_FRAGMENTO DE PÁGINA_
[Herman Melville, Moby-Dick, Penguin Clásicos, trad.:
Enrique Pezzoni/Inga Pellissa, 2019, págs. 712]
Mejor fallar siendo
original que tener éxito siendo un imitador.
Ahí está Moby-Dick otra vez, la ballena más
famosa de la historia, desnuda como el primer día de la creación, reluciente
como la espuma, una nube blanca surcando el mar entre chorros de agua salada. Cuando
éramos niños, las versiones párvulas la dibujaban en nuestra imaginación con la
inocencia de los días felices, la pureza de los sueños diáfanos. Cuando
crecimos se transformó en una amenaza terrorífica: esa abominación marina que
emerge de las entrañas del abismo para destruir con un golpe brutal a quien pretende
darle caza sin entender que Moby-Dick es un animal eterno: una criatura enorme y obstinada nacida para vencer el tiempo y la muerte con su energía inagotable.
La única ballena que sobrevivió al período de la masacre industrializada de sus
congéneres para ver, muchos siglos después, cómo sus antiguos asesinos cobraban
conciencia del crimen imperdonable y decidían proteger la vida asombrosa de
esos mamíferos gigantescos.

_EJERCICIOS_
- 1) Copia el pasaje del texto sobre Moby-Dick entre "[Herman Melville, Moby-Dick, Penguin" y "su energía inagotable.", ambos incluidos, y reemplaza "ballena" por "bestia".
- 2) Según el texto sobre Moby-Dick, ¿quiénes figuran como traductores de la edición citada?
- 3) Enumera todas las personas que se nombran en el texto sobre Moby-Dick.
Las líneas siguientes no guardan relación con el texto sobre Moby-Dick.

_DATOS PROPORCIONADOS_
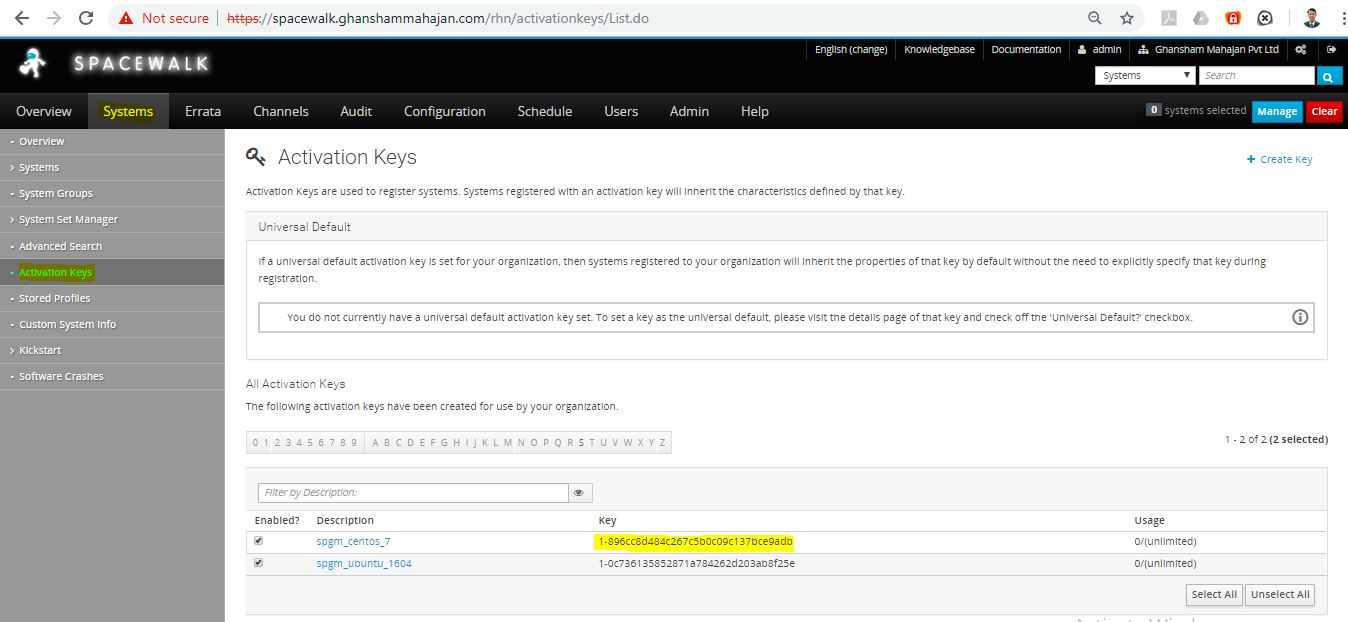Click the Filter by Description input field

click(x=413, y=493)
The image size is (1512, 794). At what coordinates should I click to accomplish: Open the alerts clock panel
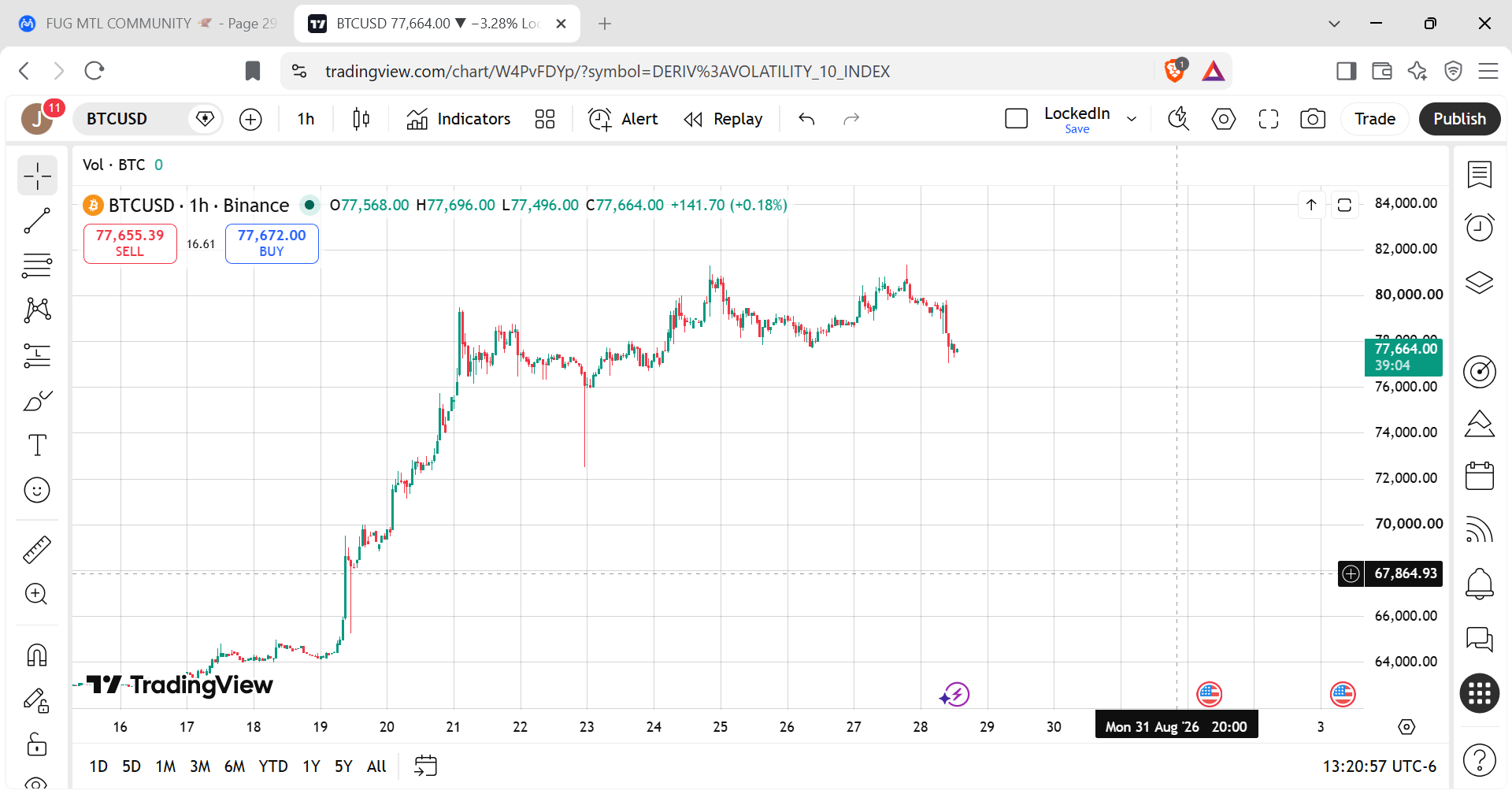coord(1480,228)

_RESPUESTAS_
- 1)
[Herman Melville, Moby-Dick, Penguin Clásicos, trad.:
Enrique Pezzoni/Inga Pellissa, 2019, págs. 712]
Mejor fallar siendo
original que tener éxito siendo un imitador.
Ahí está Moby-Dick otra vez, la bestia más
famosa de la historia, desnuda como el primer día de la creación, reluciente
como la espuma, una nube blanca surcando el mar entre chorros de agua salada. Cuando
éramos niños, las versiones párvulas la dibujaban en nuestra imaginación con la
inocencia de los días felices, la pureza de los sueños diáfanos. Cuando
crecimos se transformó en una amenaza terrorífica: esa abominación marina que
emerge de las entrañas del abismo para destruir con un golpe brutal a quien pretende
darle caza sin entender que Moby-Dick es un animal eterno: una criatura enorme y obstinada nacida para vencer el tiempo y la muerte con su energía inagotable.

- 2) Enrique Pezzoni e Inga Pellissa.

- 3) Herman Melville, Enrique Pezzoni, Inga Pellissa